A widely used herbicide encourages the growth of toxic fungi that devastate wheat fields, laboratory studies by scientists working for the Canadian government suggest.
If field studies confirm that the herbicide, glyphosate, increases the risk of fungal infections – which are already a huge problem – farmers might be advised to use it less.
That could be a major blow for backers of genetically modified wheat in Canada, because the first GM variety up for approval in Canada is modified to be glyphosate-resistant. If it gets the go-ahead, there is likely to be an overall increase in glyphosate use.
The potential problem was spotted a few years ago by Myriam Fernandez of the Semiarid Prairie Agricultural Research Centre run by Agriculture and Agri-Food Canada in Swift Current, Saskatchewan. She noticed that in some fields where glyphosate had been applied the previous year, wheat appeared to be worse affected by fusarium head blight – a devastating fungal disease that damages grain and turns it pink.
In Europe alone, fusarium head blight destroys a fifth of wheat harvests. The fungi that cause the disease also produce toxins that can kill humans and animals.
In a follow-up study, Fernandez measured levels of the blight in wheat fields. “We found higher levels of blight within each tillage category when glyphosate had been used in the previous year,” says her colleague Keith Hanson.
And his lab study showed that Fusarium graminearum and F. avenaceum, the fungi that cause head blight, grow faster when glyphosate-based weedkillers are added to the nutrient medium.
But the investigators warn against jumping to conclusions. “We’re deferring judgement until we have all the data,” says Hanson. His team is now planning field and greenhouse trials.

= = =

- Problem to solve
What does the glyphosate and wheat blight article say in the passage that opens with the words containing "The potential problem" and closes with "turns it pink."? Repeat that passage word for word.

= = =

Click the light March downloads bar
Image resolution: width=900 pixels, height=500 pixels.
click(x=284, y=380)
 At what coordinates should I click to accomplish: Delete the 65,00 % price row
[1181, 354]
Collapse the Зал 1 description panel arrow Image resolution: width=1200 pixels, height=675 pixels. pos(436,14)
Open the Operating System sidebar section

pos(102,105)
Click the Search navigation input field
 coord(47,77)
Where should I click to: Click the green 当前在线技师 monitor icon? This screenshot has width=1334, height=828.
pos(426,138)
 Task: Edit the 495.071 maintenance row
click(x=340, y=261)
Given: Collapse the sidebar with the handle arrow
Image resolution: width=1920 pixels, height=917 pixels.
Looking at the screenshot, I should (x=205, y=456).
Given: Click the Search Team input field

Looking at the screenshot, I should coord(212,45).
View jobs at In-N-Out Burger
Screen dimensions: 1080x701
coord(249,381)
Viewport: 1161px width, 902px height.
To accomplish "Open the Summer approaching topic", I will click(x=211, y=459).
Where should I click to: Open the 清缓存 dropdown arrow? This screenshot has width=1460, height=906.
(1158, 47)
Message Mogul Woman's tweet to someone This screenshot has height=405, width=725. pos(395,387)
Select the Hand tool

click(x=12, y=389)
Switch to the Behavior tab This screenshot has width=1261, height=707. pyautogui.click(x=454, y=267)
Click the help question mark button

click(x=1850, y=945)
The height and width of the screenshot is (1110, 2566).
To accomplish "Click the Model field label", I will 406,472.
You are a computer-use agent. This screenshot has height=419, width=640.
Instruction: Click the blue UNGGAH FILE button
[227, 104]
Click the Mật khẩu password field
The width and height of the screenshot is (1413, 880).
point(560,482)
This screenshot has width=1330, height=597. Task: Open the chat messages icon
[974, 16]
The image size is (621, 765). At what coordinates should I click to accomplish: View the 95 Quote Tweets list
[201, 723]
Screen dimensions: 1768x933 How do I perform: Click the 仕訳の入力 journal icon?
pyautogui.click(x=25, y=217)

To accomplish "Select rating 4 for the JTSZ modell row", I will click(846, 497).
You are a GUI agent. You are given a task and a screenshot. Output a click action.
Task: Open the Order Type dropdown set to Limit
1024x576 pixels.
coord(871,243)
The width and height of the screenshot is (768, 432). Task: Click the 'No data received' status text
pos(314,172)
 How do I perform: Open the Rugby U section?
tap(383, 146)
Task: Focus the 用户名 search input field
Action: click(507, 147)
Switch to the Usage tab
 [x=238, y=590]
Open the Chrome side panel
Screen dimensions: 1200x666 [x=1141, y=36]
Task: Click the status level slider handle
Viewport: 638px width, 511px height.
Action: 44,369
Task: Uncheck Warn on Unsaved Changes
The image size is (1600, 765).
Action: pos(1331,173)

= = =

- Your solution
The potential problem was spotted a few years ago by Myriam Fernandez of the Semiarid Prairie Agricultural Research Centre run by Agriculture and Agri-Food Canada in Swift Current, Saskatchewan. She noticed that in some fields where glyphosate had been applied the previous year, wheat appeared to be worse affected by fusarium head blight – a devastating fungal disease that damages grain and turns it pink.